In the face of these grim statistics, there are other numbers that give rise to cautious hope. The UN Framework Convention on Climate Change (or COP 21 agreement) to limit global temperature rise to below 2 degrees Celsius has called on developed countries to provide US$100 billion annually by 2020 to help developing countries mitigate climate change. However, private sector ingenuity and disruptive entrepreneurship may prove to be more impactful. Global investment in renewable power and fuels (excluding large hydro-electric projects) in 2014 increased by 17% compared to 2013 fueled by dropping technology costs and in the face of a 50% drop in crude oil prices. What is remarkable about this growth is that investments in developing countries increased by 36% and accounted for almost half of the total investments. Led by China and India, countries such as Brazil, Chile, Mexico, Kenya, South Africa and Turkey all saw big upturns in investments in wind and solar power according to the Global Trends in Renewable Energy Investment report of 2015.
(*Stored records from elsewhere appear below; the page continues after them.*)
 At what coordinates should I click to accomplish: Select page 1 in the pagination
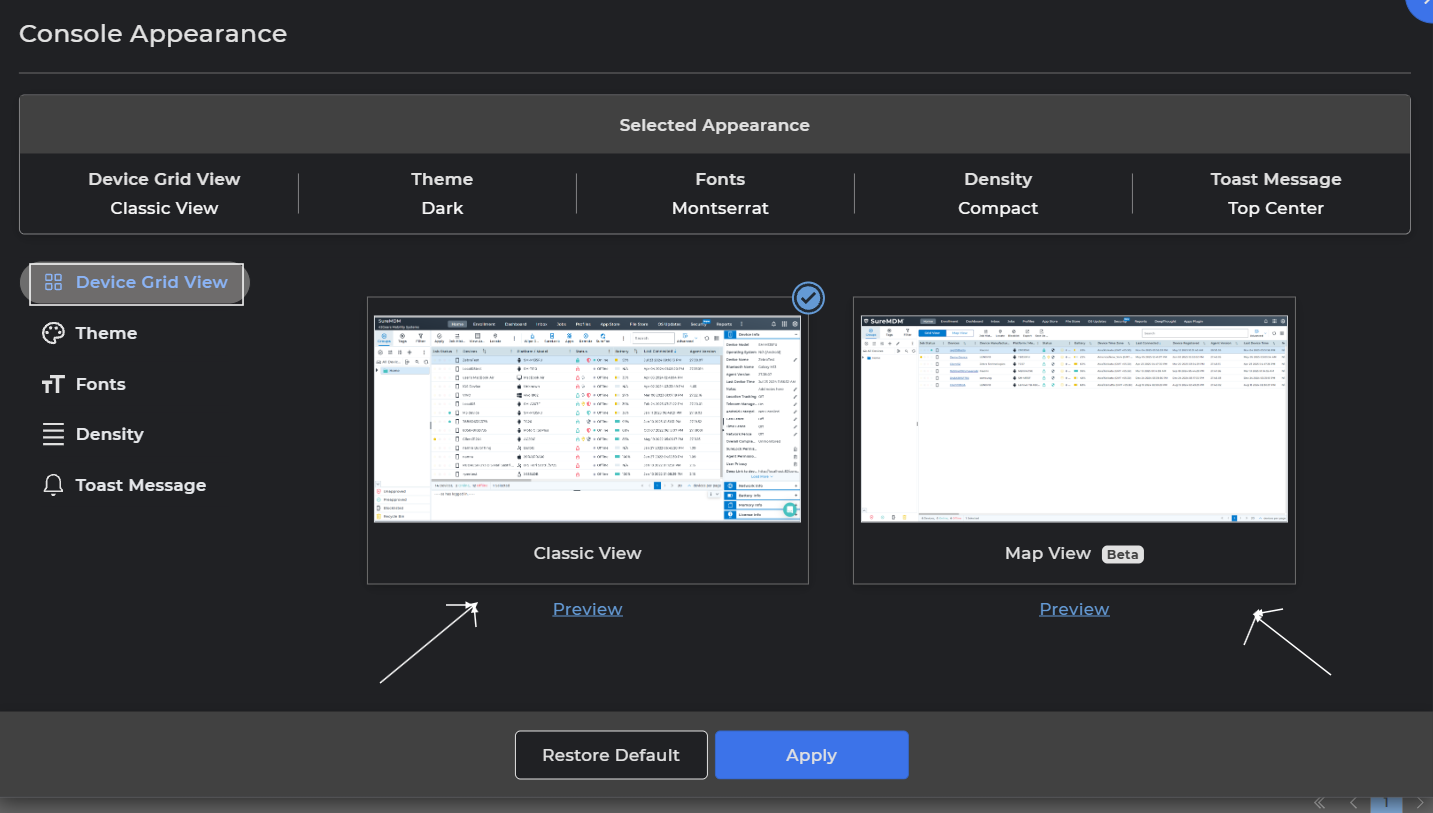pos(1386,803)

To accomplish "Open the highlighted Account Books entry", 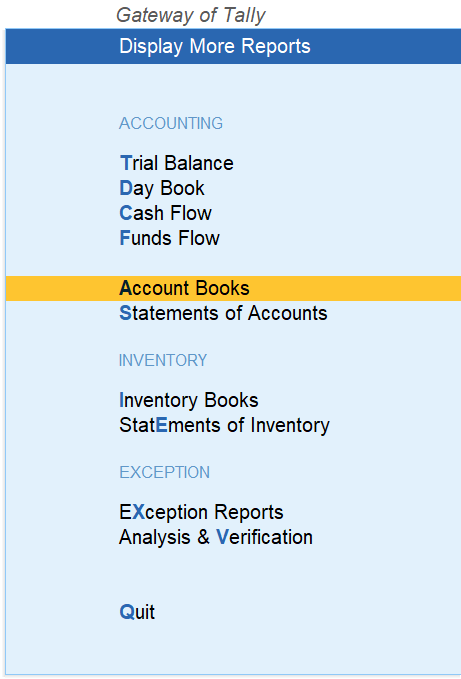I will point(233,288).
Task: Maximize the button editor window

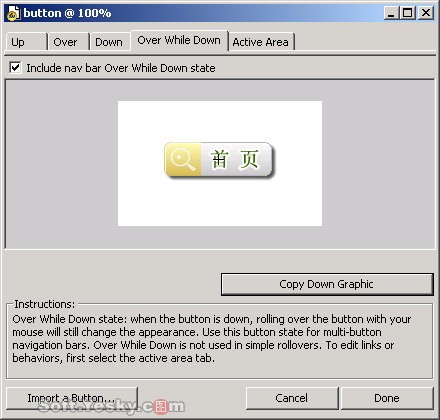Action: click(408, 13)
A World Bank study has identified that investment opportunities across 15 clean technology sectors in 145 developing countries are expected to top US$6.4 trillion over the next decade with 25 percent of that market accessible to small and medium enterprises. Led by investments in wastewater treatment, the other sectors with tremendous opportunities are clean water, onshore wind, solar PV, small hydro, solid waste, electric vehicles, geothermal, bioenergy, solar CSP, electric bikes, solar thermal, bus rapid transit, natural gas vehicles and biofuels. Clean technology solutions and investments in sectors such as renewable energy, clean water and climate smart agriculture can enable countries to leapfrog older inefficient technologies and find home grown solutions to local challenges. Local entrepreneurs are well positioned to tap into opportunities across the clean technology value chain in minor equipment manufacture, installation, civil works, retailing and operations and maintenance activities. Knowledge of domestic market opportunities and conditions, the need for specialization and lower financial and technical barriers to entry, makes these business opportunities particularly attractive to local small and medium enterprises, which can create jobs and increase incomes for especially unemployed women and youth.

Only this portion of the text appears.